Filippo Dini interpreta Albert Windsor, duca di York, che divenne re in seguito all’abdicazione di Edoardo VIII: il fratello maggiore era legato all’americana pluridivorziata Wallis Simpson, che l’Inghilterra non poteva accettare come regina, ed era sospettato di simpatizzare con Hitler.

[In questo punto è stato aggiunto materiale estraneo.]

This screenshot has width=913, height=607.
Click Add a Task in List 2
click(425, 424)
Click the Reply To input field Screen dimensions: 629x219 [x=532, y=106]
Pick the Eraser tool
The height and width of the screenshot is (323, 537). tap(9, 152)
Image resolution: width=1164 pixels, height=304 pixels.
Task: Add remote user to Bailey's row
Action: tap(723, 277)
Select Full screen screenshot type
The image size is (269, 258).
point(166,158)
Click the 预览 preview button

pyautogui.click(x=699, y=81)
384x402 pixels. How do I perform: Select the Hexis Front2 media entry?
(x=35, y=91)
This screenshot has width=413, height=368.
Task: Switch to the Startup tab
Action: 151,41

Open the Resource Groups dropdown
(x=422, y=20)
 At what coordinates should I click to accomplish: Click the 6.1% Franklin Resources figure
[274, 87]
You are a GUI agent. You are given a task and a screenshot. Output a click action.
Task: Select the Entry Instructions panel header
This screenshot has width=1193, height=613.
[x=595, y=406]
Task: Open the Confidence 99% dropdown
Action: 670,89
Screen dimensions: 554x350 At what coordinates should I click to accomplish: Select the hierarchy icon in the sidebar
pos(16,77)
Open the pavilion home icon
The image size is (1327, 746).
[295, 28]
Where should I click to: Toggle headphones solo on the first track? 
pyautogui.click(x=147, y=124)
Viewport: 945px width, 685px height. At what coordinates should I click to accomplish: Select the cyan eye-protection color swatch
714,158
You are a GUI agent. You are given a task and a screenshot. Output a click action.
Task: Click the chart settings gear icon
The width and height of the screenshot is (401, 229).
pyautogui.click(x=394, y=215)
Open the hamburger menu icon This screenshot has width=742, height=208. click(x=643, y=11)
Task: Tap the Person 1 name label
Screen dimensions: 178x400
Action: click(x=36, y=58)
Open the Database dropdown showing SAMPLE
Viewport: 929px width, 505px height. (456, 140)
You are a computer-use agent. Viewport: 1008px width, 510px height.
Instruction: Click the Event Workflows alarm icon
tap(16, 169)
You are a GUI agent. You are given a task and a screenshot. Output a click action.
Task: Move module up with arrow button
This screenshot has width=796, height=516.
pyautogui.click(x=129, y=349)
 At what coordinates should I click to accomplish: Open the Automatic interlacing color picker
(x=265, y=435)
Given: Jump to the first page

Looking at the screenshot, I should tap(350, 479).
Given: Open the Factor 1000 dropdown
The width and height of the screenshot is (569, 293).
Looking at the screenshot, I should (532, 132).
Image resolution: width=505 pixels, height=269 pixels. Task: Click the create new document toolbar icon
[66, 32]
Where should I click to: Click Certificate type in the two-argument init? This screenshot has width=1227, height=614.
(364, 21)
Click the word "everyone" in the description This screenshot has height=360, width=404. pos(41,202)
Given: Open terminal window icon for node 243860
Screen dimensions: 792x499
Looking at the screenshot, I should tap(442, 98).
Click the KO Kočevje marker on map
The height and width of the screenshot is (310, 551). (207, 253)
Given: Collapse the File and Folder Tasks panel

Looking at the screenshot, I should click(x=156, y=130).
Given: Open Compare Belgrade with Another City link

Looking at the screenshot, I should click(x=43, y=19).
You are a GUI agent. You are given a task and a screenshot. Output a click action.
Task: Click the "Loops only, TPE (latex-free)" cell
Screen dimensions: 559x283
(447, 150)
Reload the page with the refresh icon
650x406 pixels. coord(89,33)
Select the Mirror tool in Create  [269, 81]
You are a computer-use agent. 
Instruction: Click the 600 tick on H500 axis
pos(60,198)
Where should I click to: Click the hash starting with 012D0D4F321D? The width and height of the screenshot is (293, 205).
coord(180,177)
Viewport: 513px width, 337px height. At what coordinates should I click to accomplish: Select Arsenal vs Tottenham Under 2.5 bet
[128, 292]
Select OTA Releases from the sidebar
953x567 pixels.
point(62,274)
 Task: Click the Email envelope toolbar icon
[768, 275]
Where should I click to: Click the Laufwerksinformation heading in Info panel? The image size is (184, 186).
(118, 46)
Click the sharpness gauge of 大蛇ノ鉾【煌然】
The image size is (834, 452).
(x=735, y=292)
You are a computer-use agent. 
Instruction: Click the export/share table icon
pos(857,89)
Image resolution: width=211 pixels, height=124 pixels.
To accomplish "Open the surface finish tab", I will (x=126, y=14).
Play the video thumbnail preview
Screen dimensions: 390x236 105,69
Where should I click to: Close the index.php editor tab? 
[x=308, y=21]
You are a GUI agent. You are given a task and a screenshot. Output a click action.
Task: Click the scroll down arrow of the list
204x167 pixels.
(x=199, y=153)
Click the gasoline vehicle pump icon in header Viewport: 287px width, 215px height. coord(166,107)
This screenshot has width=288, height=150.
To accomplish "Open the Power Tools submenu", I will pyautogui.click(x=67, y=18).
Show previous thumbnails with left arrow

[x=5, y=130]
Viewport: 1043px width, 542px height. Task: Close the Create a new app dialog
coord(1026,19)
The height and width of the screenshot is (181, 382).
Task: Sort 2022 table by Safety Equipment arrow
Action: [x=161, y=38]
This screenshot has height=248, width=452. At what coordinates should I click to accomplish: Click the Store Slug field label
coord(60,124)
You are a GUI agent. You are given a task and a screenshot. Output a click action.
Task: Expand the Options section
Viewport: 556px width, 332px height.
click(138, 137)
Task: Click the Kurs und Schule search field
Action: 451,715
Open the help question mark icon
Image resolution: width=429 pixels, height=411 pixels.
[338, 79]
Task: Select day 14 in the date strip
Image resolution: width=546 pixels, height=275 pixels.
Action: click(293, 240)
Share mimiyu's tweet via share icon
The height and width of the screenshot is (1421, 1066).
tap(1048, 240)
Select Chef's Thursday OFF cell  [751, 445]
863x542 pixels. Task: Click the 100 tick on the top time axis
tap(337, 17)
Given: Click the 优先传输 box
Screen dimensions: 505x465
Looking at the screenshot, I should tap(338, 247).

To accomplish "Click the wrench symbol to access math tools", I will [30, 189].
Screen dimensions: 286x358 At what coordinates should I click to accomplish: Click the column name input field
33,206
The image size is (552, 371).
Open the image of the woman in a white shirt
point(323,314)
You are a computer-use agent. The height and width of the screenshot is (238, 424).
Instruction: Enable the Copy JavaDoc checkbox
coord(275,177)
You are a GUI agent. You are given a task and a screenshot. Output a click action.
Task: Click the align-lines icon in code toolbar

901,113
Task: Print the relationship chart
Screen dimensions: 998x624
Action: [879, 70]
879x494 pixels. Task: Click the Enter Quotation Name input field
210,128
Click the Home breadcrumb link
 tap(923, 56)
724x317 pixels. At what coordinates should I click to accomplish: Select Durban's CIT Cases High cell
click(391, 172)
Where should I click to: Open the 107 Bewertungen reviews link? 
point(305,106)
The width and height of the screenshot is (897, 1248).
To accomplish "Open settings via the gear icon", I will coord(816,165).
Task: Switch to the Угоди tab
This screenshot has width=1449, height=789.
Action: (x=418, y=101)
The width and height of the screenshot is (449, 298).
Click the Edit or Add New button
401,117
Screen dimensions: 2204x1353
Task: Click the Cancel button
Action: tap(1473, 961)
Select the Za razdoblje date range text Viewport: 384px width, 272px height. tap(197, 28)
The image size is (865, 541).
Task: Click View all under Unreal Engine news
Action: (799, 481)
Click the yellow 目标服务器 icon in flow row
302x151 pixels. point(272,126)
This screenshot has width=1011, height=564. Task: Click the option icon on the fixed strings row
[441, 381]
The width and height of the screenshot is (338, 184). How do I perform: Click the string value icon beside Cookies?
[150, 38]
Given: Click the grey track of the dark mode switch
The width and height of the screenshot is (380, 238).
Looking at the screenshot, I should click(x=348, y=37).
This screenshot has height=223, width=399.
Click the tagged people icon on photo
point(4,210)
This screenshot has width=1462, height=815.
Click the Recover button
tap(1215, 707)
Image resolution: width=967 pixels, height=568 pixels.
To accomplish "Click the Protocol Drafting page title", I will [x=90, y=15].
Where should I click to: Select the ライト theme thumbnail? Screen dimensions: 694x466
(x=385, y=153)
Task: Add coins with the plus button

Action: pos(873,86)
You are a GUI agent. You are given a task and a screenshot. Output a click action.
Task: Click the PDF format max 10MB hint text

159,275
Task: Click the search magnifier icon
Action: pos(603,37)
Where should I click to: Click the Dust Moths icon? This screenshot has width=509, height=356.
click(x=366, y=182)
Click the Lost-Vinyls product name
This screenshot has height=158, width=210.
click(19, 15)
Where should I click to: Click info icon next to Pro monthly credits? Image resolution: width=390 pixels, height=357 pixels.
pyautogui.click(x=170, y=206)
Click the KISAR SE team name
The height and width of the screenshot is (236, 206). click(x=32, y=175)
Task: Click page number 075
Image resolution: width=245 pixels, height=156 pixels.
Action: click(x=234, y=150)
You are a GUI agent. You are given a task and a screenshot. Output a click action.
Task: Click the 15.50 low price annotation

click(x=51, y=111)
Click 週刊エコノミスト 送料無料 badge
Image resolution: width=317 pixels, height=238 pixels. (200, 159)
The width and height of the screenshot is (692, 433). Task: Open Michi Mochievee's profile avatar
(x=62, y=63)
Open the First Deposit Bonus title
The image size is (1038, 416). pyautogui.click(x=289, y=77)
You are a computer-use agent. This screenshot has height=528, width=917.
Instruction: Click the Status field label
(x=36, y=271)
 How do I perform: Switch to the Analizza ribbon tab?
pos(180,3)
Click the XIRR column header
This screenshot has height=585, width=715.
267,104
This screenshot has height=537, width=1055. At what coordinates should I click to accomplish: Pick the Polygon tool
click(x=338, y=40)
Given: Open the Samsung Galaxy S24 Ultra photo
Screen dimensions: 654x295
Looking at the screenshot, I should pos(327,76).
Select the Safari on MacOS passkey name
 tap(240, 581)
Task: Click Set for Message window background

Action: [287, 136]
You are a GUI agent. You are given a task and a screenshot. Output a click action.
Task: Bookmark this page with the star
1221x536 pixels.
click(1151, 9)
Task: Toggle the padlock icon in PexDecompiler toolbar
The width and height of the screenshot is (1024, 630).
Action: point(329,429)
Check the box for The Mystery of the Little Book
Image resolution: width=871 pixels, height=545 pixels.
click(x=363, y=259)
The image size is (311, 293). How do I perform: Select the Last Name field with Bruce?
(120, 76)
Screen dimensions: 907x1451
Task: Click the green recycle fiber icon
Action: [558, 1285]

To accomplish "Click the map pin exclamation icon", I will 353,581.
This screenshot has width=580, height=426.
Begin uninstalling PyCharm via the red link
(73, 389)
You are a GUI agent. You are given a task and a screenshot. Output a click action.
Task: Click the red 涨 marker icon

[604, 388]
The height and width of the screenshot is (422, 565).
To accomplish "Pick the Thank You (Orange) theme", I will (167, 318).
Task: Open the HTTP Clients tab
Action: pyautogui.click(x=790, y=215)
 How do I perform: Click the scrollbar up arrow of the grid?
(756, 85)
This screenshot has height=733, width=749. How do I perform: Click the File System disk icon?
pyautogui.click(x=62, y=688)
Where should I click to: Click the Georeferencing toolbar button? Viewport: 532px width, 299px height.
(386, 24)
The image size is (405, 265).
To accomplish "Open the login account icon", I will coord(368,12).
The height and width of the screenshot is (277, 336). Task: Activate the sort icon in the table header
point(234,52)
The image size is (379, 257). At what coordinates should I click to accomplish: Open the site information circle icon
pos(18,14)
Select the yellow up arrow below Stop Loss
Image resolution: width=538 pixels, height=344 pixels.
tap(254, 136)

Siamo infatti negli anni dell’ascesa di Hitler alla cancelleria tedesca e dell’attesa in bilico sul baratro della II guerra mondiale.
Alla Storia si intreccia la storia dell’amicizia tra Albert e Lionel Logue (Barbareschi), logopedista australiano e attore mancato che curerà il Duca dalla balbuzie, impossibile da gestire nei numerosi e imbarazzanti discorsi pubblici cui era tenuto: egli infatti portava il fardello di costrizioni infantili e un bisogno di affetto difficili da trovare nell’anaffettiva coppia di genitori regali.
Così Lionel Logue, dai metodi anticonformisti, capace di sondare le anime e di medicarle, insegnò al futuro Re come superare l’incubo di parlare in pubblico sottoponendolo ad una cura che attingeva dal laboratorio teatrale e dalla psicanalisi.
I due interpreti principali colpiscono il pubblico appena calcano la scena, sono assolutamente convincenti e danno prova di grande bravura, ciascuno caratterizzando al meglio il proprio personaggio, quasi oscurando gli altri interpreti. Altro grande merito va alla sceneggiatura di Massimiliano Nocente: quasi non sono utilizzati arredi, ma fanno da padrone le quinte e le proiezioni, che creano diversi ambienti e atmosfere in tempi rapidissimi.